Hey, Gun Industry, Better Ignore New Business Models

SayUncle has a few things to say about an article in the St. Louis Post-Dispach, decrying Lucky Gunner, LLC for essentially being what’s called a “virtual company,” acting like it’s some kind of stealth and shady operation rather than just a smart business. It’s quick becoming a trend in Biotech as well, and, in fact, I had considered trying to help start such a company if we could practically do it (and we couldn’t, but not because the virtual model couldn’t work).

Why run your own warehousing and logistics services if you can hire someone who specializes in that to do it for you more efficiently than you could yourself? I guess if you’re in the gun industry, new business models are out of the question, lest you attract the attention of reporters who think they’ve got something on you. It’s amazing how much of the firearms industry our opponents want to leave stuck in the 1950s.

13 thoughts on “Hey, Gun Industry, Better Ignore New Business Models”

  1. Thats because the new business model makes it more available to you, I and of course the ones the anti-gun lobby doesn’t want armed… the poor and lower middle class.
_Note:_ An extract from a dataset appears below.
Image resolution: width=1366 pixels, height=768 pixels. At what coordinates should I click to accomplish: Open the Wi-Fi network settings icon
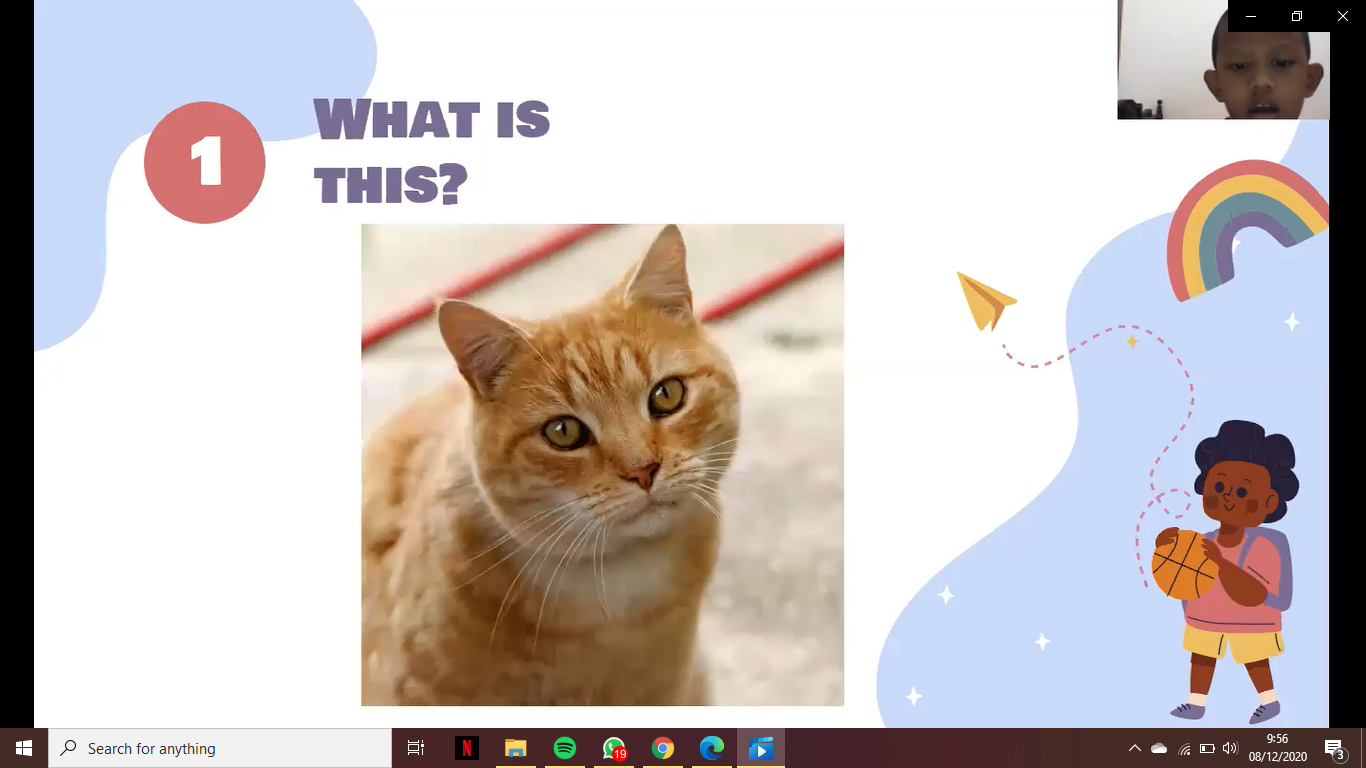point(1184,748)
  2. All that and Lucky Gunner is still asking $1/round for 9mm.

    Remember, this is a newspaper writing about business models. Newspapers have the worst possible business model and it shows.
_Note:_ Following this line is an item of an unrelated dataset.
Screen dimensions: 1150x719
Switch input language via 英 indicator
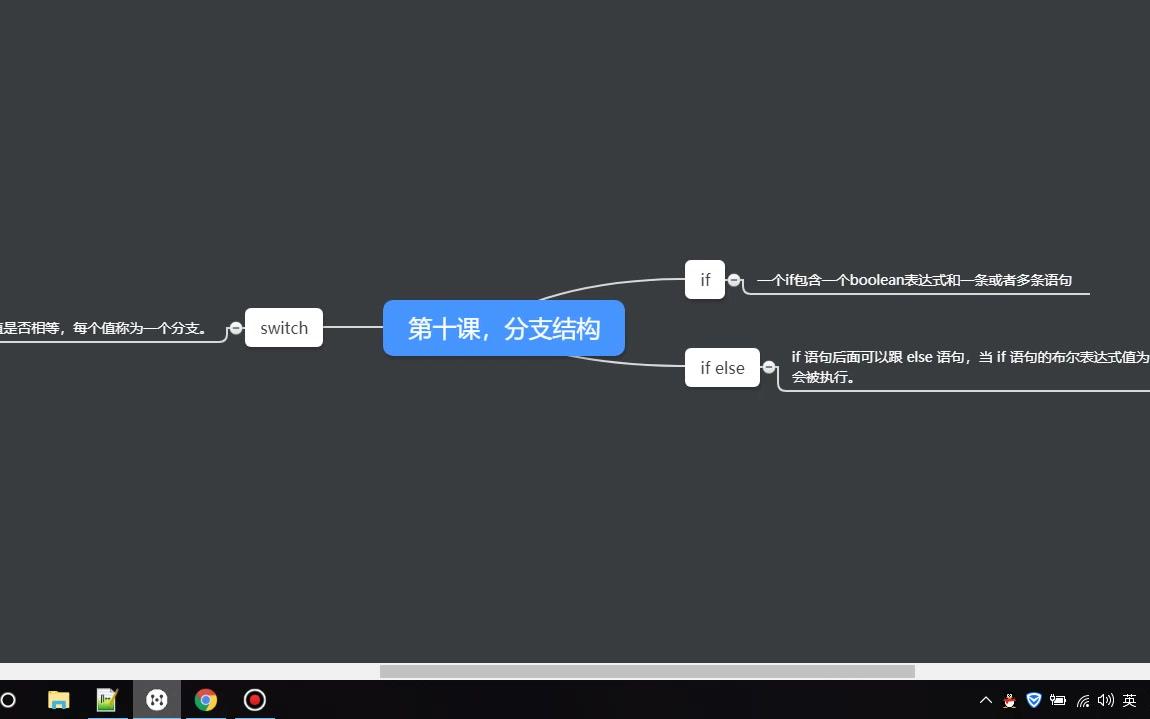tap(1130, 700)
  3. Could it be stuck because of the current state of metal-carving technology they use? There’s a huge and dominant investment in fairly heavy equipment: lathes and milling machines and bar-stock and cleaning tanks, and that requires a lot of logistics to move-around very easily. Even CNC machines are not lightweight or small – and many of the operators are perhaps similarly likeminded and married to old iron.

  4. The article invested a lot of time and space in making it sound like they’d put a lot of time and effort into tracking down the company when … they really didn’t. They made some calls, stopped in a few places. All because management isn’t located in the same place as the warehouse. Is that really all they’re complaining about? Then they throw in that little tidbit about the church shooting–which had nothing to do with online ammo sales at all. And ammo companies should be held accountable? Are gas stations held accountable when drunk drivers kill someone?

    The whole thing is idiotic and amateurish.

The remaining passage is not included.